◆ ЗАДАНИЕ 1: Что, согласно тексту об исламе и умме, в наши дни стало означать понятие «умма»?
◆ ЗАДАНИЕ 2: Продолжите текст об исламе и умме, начав сразу после его последнего предложения.

Ислам в данном случае «измеряется не количеством верующих, частотой посещения мечетей и соблюдением ритуалов, а симбиозом национального и религиозного сознания… и все показатели свидетельствуют о сохранении этнической исключительности, в которой исламское сознание играет доминирующую роль» [3, p. 7, 8].
В свою очередь, устойчивую жизнеспособность мусульманской солидарности придает не тяготение к нации или племени, а глобально-исторические начала организации самой религии. «Понятие «умма», которое когда-то обозначало общину первых мусульман-арабов, связанных не только религиозными узами, но и родственных по этническим и родовым признакам, в наши дни стало означать чисто релятивную общность мусульман всего мира, хотя и не связанных этнолингвистическим родством» [4, p. 51].
Понятие уммы как форма отождествления «среди мусульман Центральной Азии, Кавказа и Среднего Поволжья с незапамятных времен, существовала до революции, и уцелела до сегодняшнего дня как субстанция их национального самосознания» [5, p. 15].

◆ ПОКАЗАННЫЕ ДАННЫЕ:
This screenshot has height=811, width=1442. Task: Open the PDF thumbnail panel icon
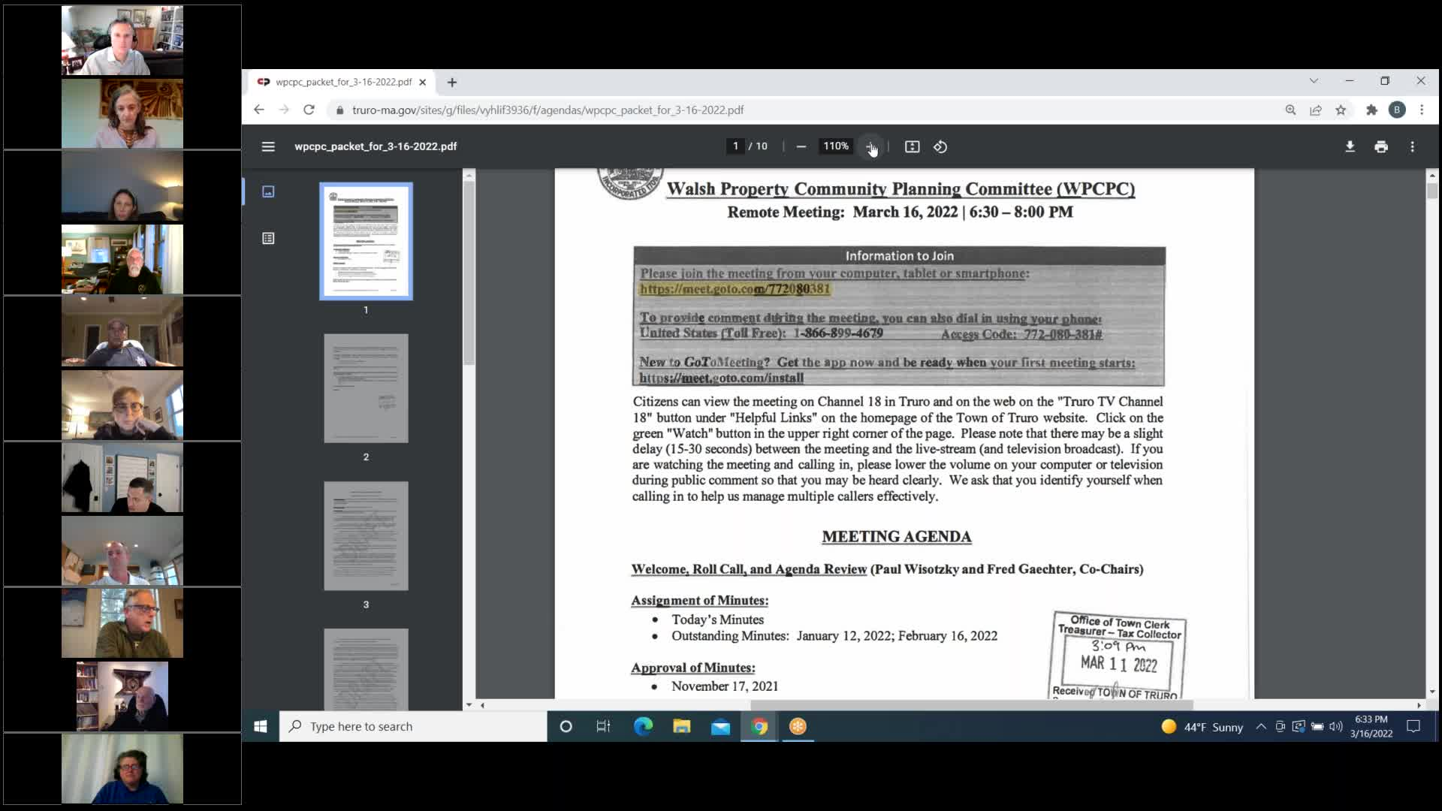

◆ ОТВЕТ 1: Понятие «умма» стало означать чисто релятивную общность мусульман всего мира, хотя и не связанных этнолингвистическим родством.

◆ ОТВЕТ 2:
Последнее замечание важно в рассматриваемом контексте, поскольку оно дает инструмент к разгадке феномена устойчивых связей на основе религиозной принадлежности советских мусульман. В итоге, одним из доводов в объяснении исламской жизнеспособности выступает сопротивляемость общины верующих внешнему воздействию, характеризуемому порой силовым нажимом. В свою очередь, энергетика этой резистентности также находить в зарубежной историографии свое толкование.
«В течение тысячелетия народы Центральной Азии принадлежали к исламской цивилизации, которая в экономическом и культурном отношении охватывала территорию от северо-западной Африки до Индии. Русское завоевание превратило Центральную Азию в далекую окраину государства, центр которого находился в Восточной Европе» [6, s. 36].
Социально-политический аспект формального отношения к религии в освещении истории региона в англосаксонской историографии в лаконичной форме представлен Г.Г. Имартом: «Первое о чем надо помнить, так это то, что после Таласского сражения в 751 г. эта часть Центральной Азии осталась, как и большая часть Внутренней Азии, в Дар аль Харбе («территория войны» - Авт.), то есть вне области, которую поглотила исламская культура и Дар аль-Ислам. Фактически до прихода другого завоевателя – расширяющейся Российской империи – к концу XVIII в., культура и политика казахов и киргизов носила бессистемный характер.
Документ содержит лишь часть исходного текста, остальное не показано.